Water cups (little kids) each person has a cup of water 2/3 full, and they have to ride it down to the end of the ring &amp; then put it in a bucket, and ride back to the team where someone will refill it and you will keep going, trying to do it faster without spilling.


----------



## DuckToller (22 December 2008)

With my instructor hat on, I would add  - keep it simple and safe.  Get your equipment ready first, avoid getting them too wound up, and to spin things out you could get them to have a practice race at each thing first. 

Games that don't need fancy equipment are useful - ie potato or sock in bucket - can use water or feed bucket.  

Handy tip - put shavings or straw in the bottom so potato doesn't make a huge clunk and terrify pony or bounce back out again and terrify pony for second time!

Then use same bucket with shavings/straw for hunt the sweet.  

Apple bobbing is an incredibly hard game, but you could do carrot bobbing as it's easier to grab in your teeth than an apple.

Trotting race - good for steady pony.  If they canter, they must circle.

Written request 1: Copy out the rows verbatim, covering the stretch from the line that contains "You are a GUI" through the end of the rows, both ends included, and omit the pictures from your reply.

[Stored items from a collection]

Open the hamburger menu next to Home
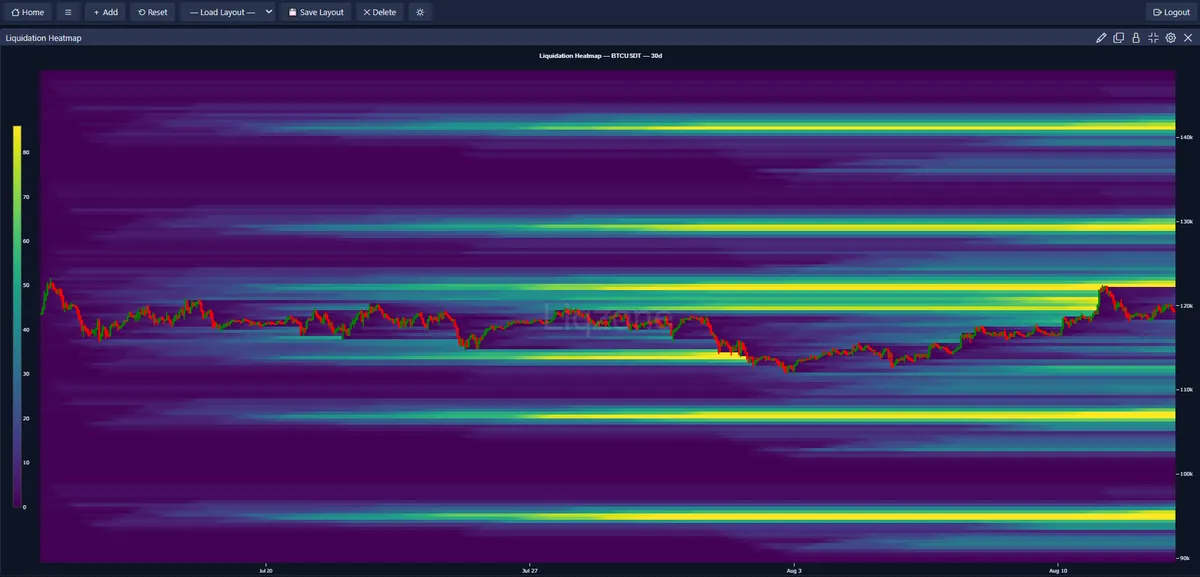[x=67, y=12]
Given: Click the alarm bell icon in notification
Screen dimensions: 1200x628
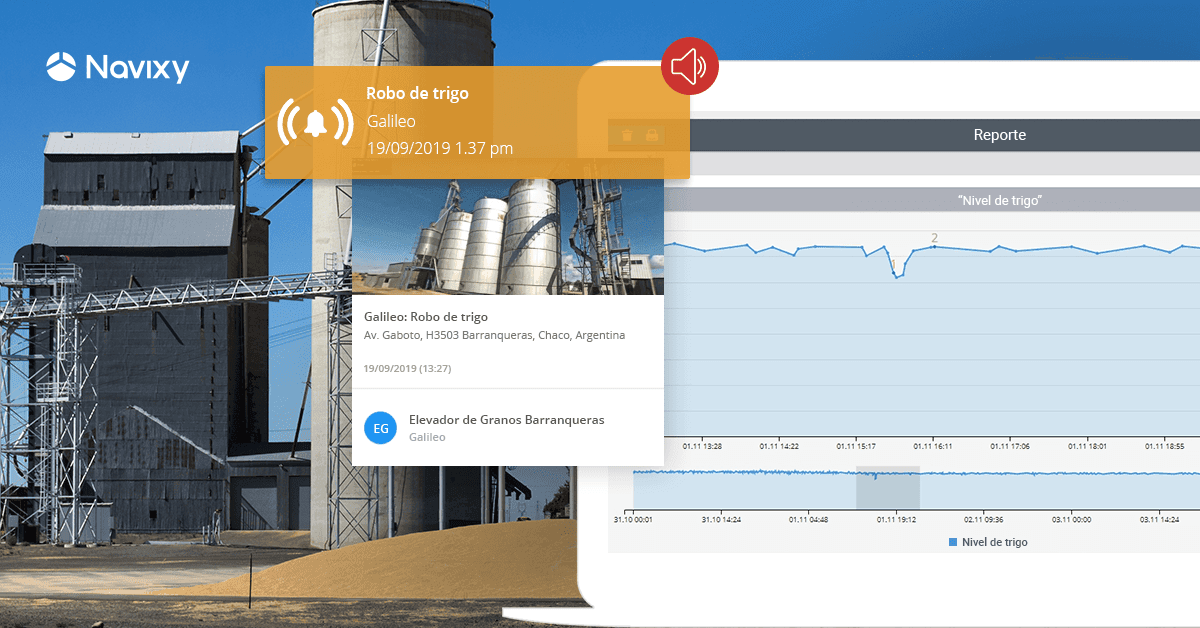Looking at the screenshot, I should pyautogui.click(x=316, y=122).
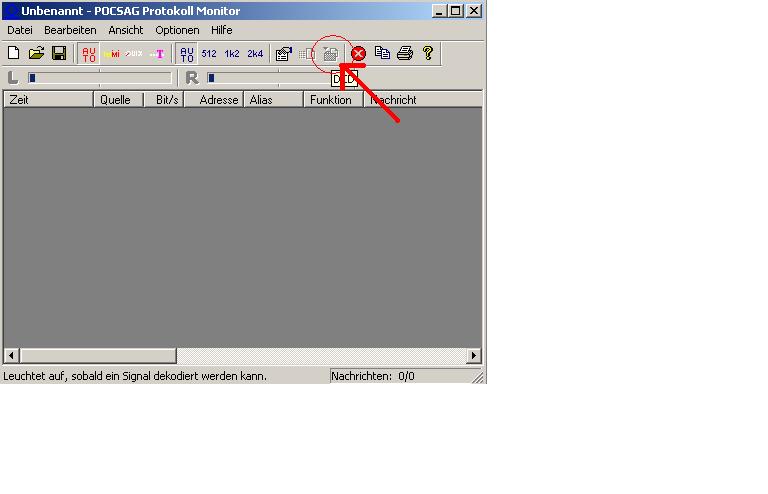Select the 1k2 baud rate toggle
Screen dimensions: 768x494
232,54
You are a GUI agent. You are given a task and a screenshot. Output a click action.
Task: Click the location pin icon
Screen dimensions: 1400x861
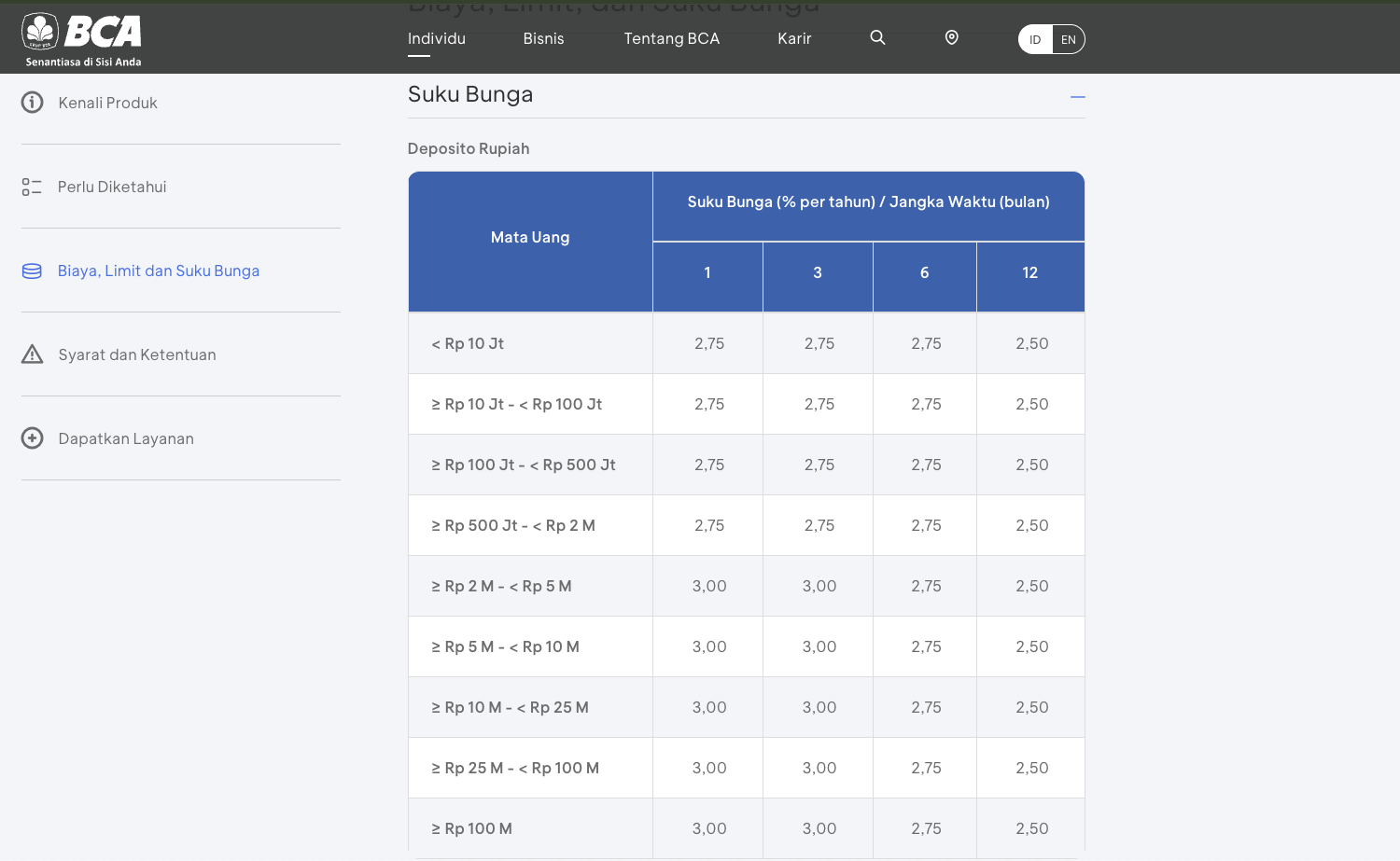[x=951, y=37]
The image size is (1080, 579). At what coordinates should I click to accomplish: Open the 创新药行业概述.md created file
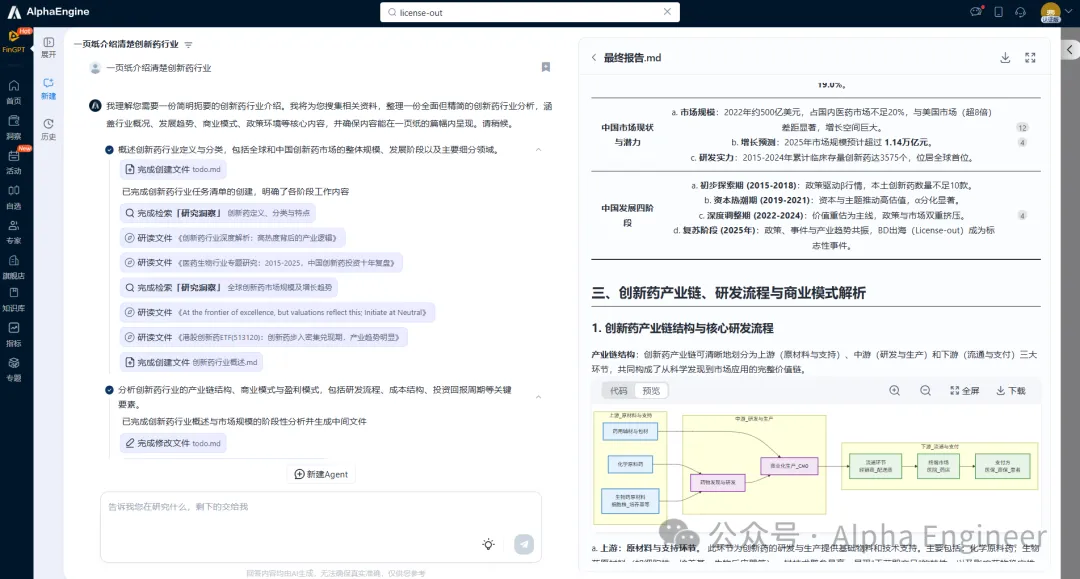point(191,362)
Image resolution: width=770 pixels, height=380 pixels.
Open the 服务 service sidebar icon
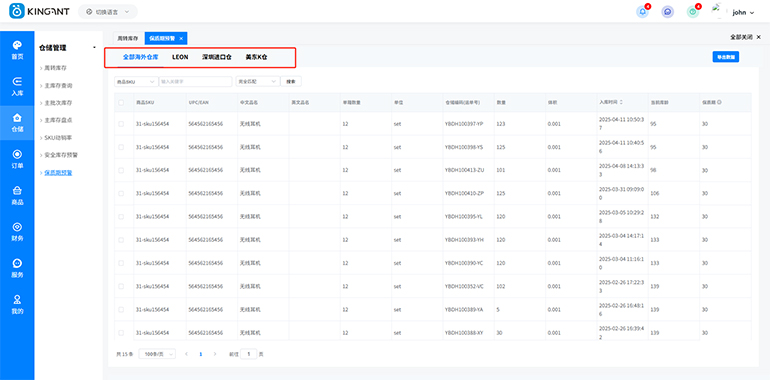[x=17, y=268]
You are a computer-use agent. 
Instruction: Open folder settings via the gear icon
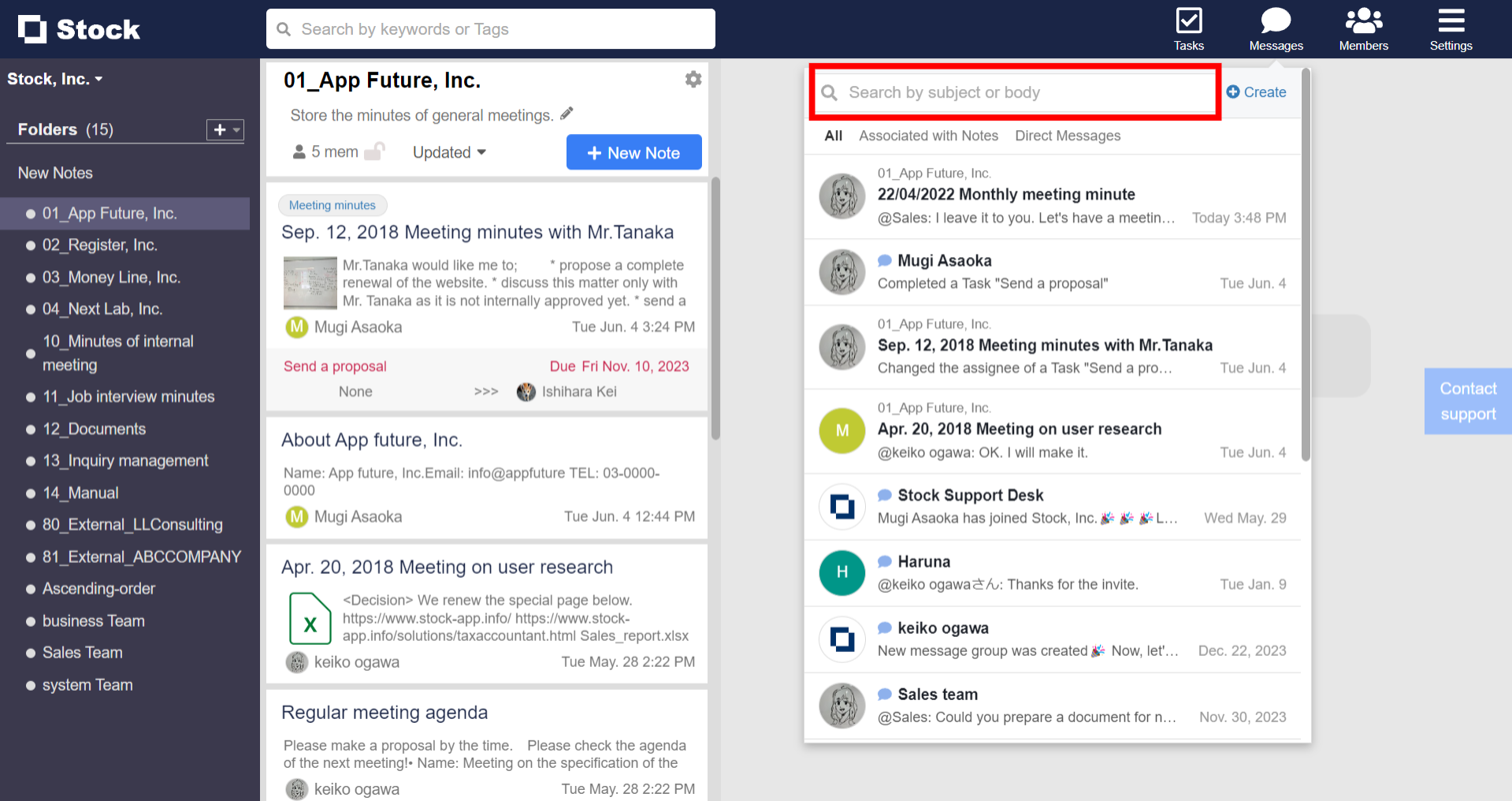coord(693,79)
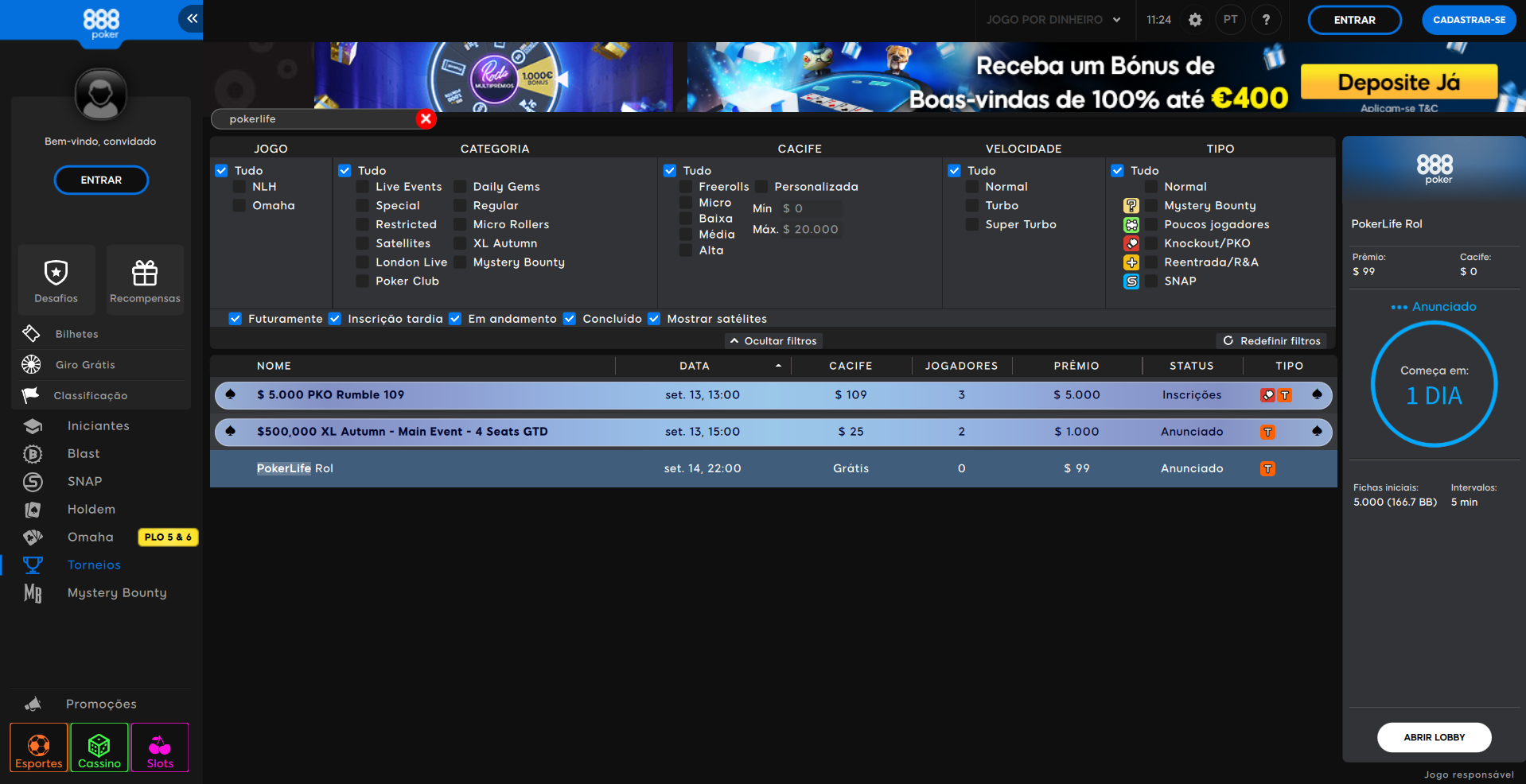The width and height of the screenshot is (1526, 784).
Task: Open Slots cherry icon
Action: 160,747
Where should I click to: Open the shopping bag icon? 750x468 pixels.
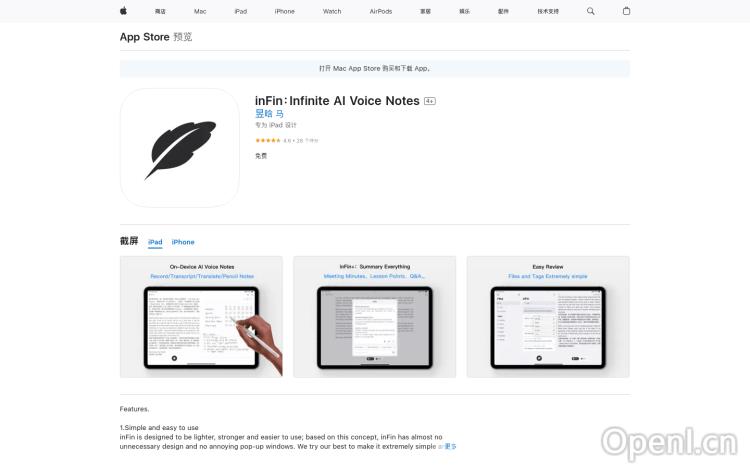click(626, 11)
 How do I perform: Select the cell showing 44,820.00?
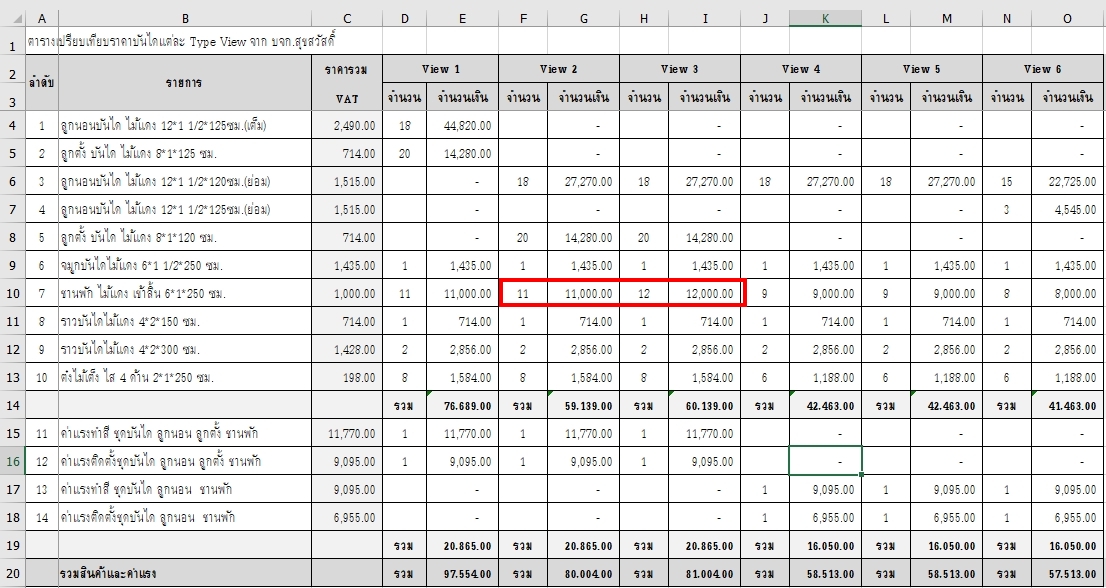pos(462,126)
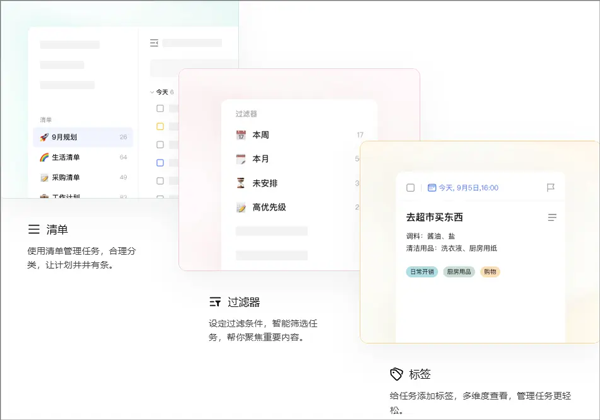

Written request 2: In the advice on pony games, what must riders do in the trotting race if they canter?

Solution 1:
You are a GUI agent. You are given a task and a screenshot. Output a click action.
Task: Click the location pin icon
Screen dimensions: 1400x861
[x=951, y=37]
The image size is (1080, 579). At what coordinates should I click to accomplish: Open the 创新药行业概述.md created file
point(191,362)
Image resolution: width=770 pixels, height=380 pixels.
Open the 服务 service sidebar icon
[x=17, y=268]
You are a computer-use agent. 
Instruction: Open folder settings via the gear icon
coord(693,79)
The width and height of the screenshot is (1526, 784).
Task: Open Slots cherry icon
Action: 160,747
Where should I click to: Open the shopping bag icon? 750x468 pixels.
click(626, 11)
 How do I perform: Select the cell showing 44,820.00?
pos(462,126)

Solution 2: They must circle.